Average: 4.3 (85 votes)

Hi FershDuran,

"Stay" has several meanings, and I think they take the continuous form without a problem, so I would say it is dynamic.

  1. to remain in one place; to not leave (e.g. I'm staying at home until the storm passes.)
  2. to continue doing/being something (e.g. I feel stressed but I'm staying calm.) 
  3. to live somewhere temporarily (e.g. We're staying in a hotel for two nights.)

I hope that helps.


The LearnEnglish Team

Submitted by lRaisa on Mon, 16/05/2022 - 13:17


Could you write some examples of dynamic verbs?

Hello IRaisa,

Most verbs are dynamic and express an action or process -- some common ones are 'eat', 'talk', 'run', 'go', 'study', 'read', 'write'.

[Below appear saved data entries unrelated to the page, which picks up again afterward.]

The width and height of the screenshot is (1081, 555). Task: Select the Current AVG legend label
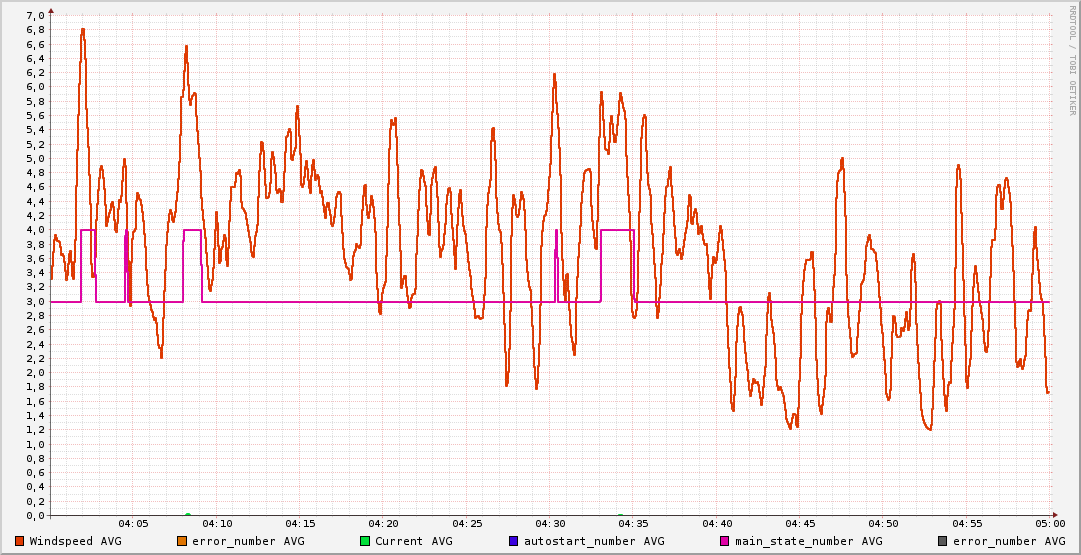(413, 541)
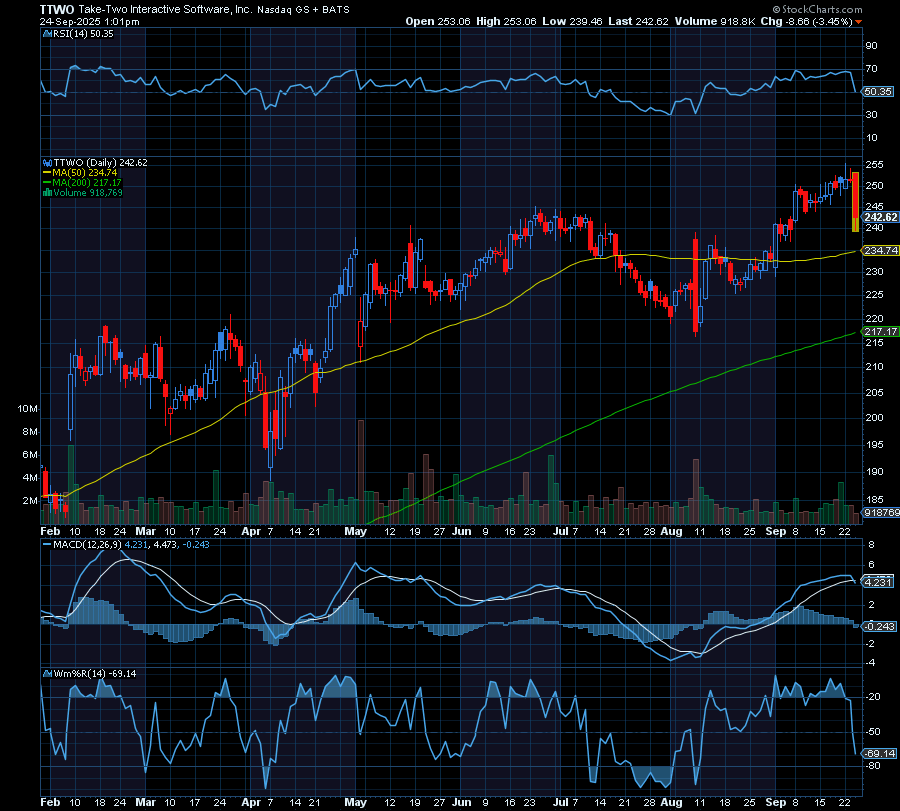Click the yellow MA(50) line icon
This screenshot has height=811, width=900.
pos(46,172)
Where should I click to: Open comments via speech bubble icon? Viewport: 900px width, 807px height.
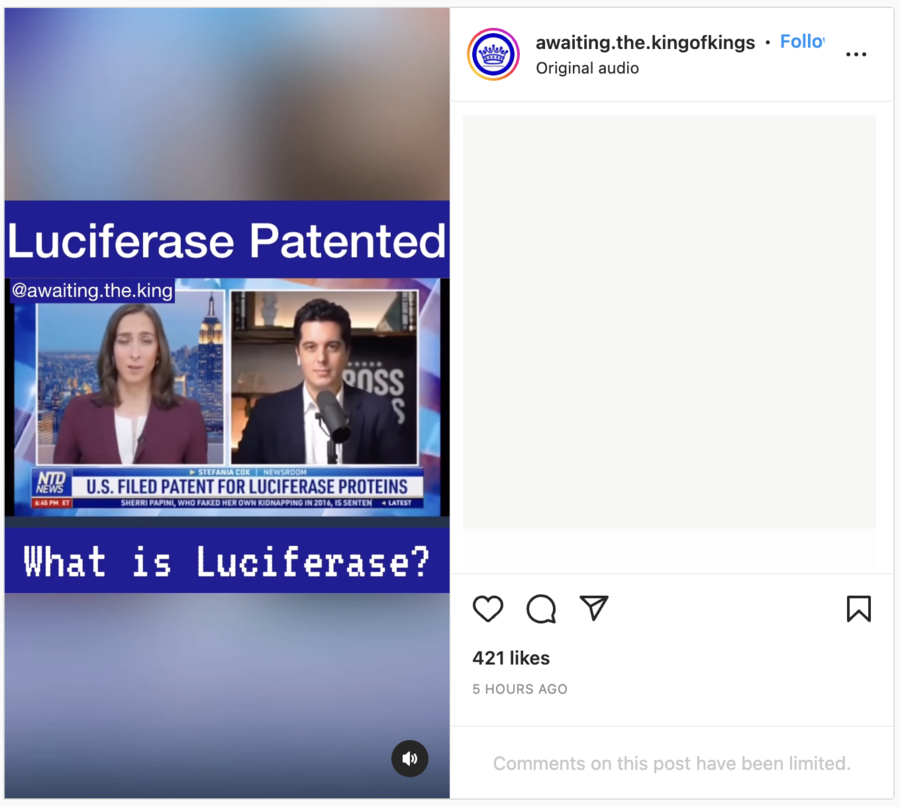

Some verbs can be dynamic or stative depending on how they're used. For example, when 'have' expresses possession (e.g. 'I have two bicycles'), it's stative; but when 'have' is used to express an action (e.g. 'He can't speak to you because he's having a shower at the moment'), it's dynamic.

Hope this helps.

All the best,
The LearnEnglish Team

My point is above "Grammar test 2" you wrote verbs like:
All of them we can use as dynamic verbs and as stative verbs. My question is do we use them as an action when we want to write about continuous form or do they have different meanings?
- I am remembering about promises. ( an action? )
- He is doubting my plan. ( an action? )
- I am hearing it right now. ( an action? )
- He was agreeing with me. ( an action? )
A lot of people/websites/books say we shouldn't have used them as dynamic verbs consequently it is incorrect.

Hello IRaisa,

Thanks for explaining your question in more detail.

If you see a verb that is generally considered stative used in a continuous form, that's a good sign that it's being used dynamically. I'd say the verbs in the sentences you wrote are dynamic in those contexts. They don't have a different meaning. The idea is that stative verbs express states of being or unchanging situations, whereas dynamic verbs express an action that has a duration, i.e. that occurs and changes over the course of time. So if I say 'I think I will go', the idea is that in this moment I plan to go. But if I say 'I'm thinking I'll go', it suggests that I'm still actively considering whether I should go or not; I may have come to a decision (that I will probably go), but I might still change my mind.

Grammar is actually quite complex and so often explanations of different grammar points are partial explanations. In addition to the fact that a complete explanation is very difficult to write properly, a full explanation probably would confuse or overwhelm students. This is why teaching grammars, such as ours, don't explain everything and stick to what experience has shown us to be most important for most learners.

Hope this helps you make sense of it.

All the best,
The LearnEnglish Team

Submitted by Ulk on Fri, 29/04/2022 - 23:06


Hello. Which one is correct:
- I have a headache now or
-i"m having a headache now ?
Thank you

Hello Ulk,

The correct form is 'have'.

We treat a headache as a state rather than an action, so the simple is used.